Марк Фишер. Барочные солнечные вспышки
Перевод эссе Марка Фишера Baroque Sunbursts из сборника Rave: Rave and its Influences on Art and Culture, ред. Нав Хак. Black Dog Publishing, Великобритания. Опубликовано в 2016 году.
Перевод и предисловие Inaya Polovina.
Первоначально опубликовано в Ш.
В эссе «Барочные солнечные вспышки» Марк Фишер анализирует войну британского правительства против рейв-культуры не как частный случай моральной паники, а как ключевой фронт в системном проекте неолиберализма по «приватизации психического». Прослеживая логику подавления от огораживания общинных земель до разгрома рабочих движений, Фишер показывает, что в глазах власти рейв представлял опасный рецидив коллективности.
Он выделяет три стратегии этого подавления: культурный экзорцизм, коммерческое очищение и принудительный индивидуализм. С помощью этих инструментов власть пыталась искоренить не просто докапиталистические формы праздника, а куда более опасный, по мысли Фишера, «призрак посткапитализма».
Рейв в его анализе — это не сама Утопия, а скорее её отблеск, стихийно возникшая зона, где технологии и химия использовались для создания иной экологии ощущений, основанной на непродуктивной трате времени и растворении эго. Именно в этой способности порождать коллективный, несобственный опыт и заключалась главная угроза рейва. Сам масштаб сил, задействованных в его подавлении, лишь доказывает: «призрак мира, который мог бы быть свободным», всегда приходится душить.
Ведь он может вспыхнуть в любой момент, словно те самые «барочные солнечные вспышки», напоминая, что «другие пространства и другие системы всё еще возможны».
Барочные солнечные вспышки
В конце 1980-х и 1990-е годы началась новая фаза приватизации психического — черты, ставшей сегодня одной из самых поразительных в современной британской жизни. Забастовка шахтеров в восьмидесятых ознаменовала крах одной из форм коллективного существования. Приватизация национализированных отраслей, распродажа муниципального жилья, распространение потребительской электроники и появление новых развлекательных платформ (вроде спутникового телевидения, тогда еще в зачаточном состоянии) подготовили почву для отступления от публичной сферы и её последующей дискредитации. И чем сильнее дом подключался к сетям, тем активнее внешнее пространство покидали, патологизировали и огораживали.

■ ■ ■

_Задания_:
(a) Какие три стратегии подавления рейва выделяет Фишер в тексте о рейв-культуре?
(b) Перепишите из текста о рейв-культуре без изменений отрывок от «Марк Фишер. Барочные» до «предисловие Inaya Polovina.» включительно.
(c) Почему, согласно тексту о рейв-культуре, «призрак мира, который мог бы быть свободным», всегда приходится душить? Ответьте в одном–трех предложениях.

_Исходные данные_:
■ ■ ■

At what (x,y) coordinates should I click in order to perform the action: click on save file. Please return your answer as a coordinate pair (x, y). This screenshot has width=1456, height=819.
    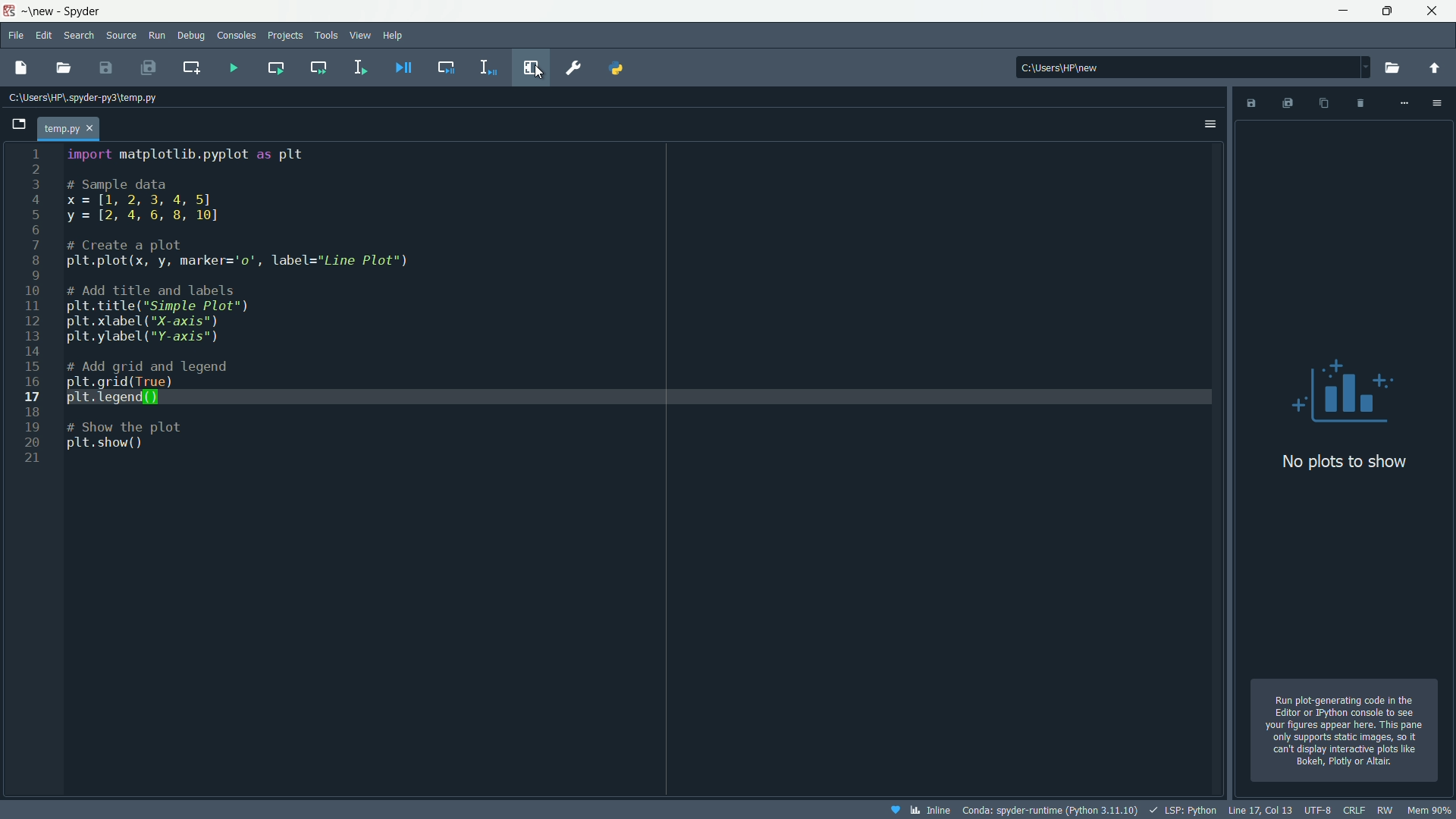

■ ■ ■

_Ответы_:
(a) Культурный экзорцизм, коммерческое очищение и принудительный индивидуализм.

(b)
Марк Фишер. Барочные солнечные вспышки
Перевод эссе Марка Фишера Baroque Sunbursts из сборника Rave: Rave and its Influences on Art and Culture, ред. Нав Хак. Black Dog Publishing, Великобритания. Опубликовано в 2016 году.
Перевод и предисловие Inaya Polovina.

(c) Этот призрак может вспыхнуть в любой момент, словно «барочные солнечные вспышки». Такая вспышка напоминает, что «другие пространства и другие системы всё еще возможны».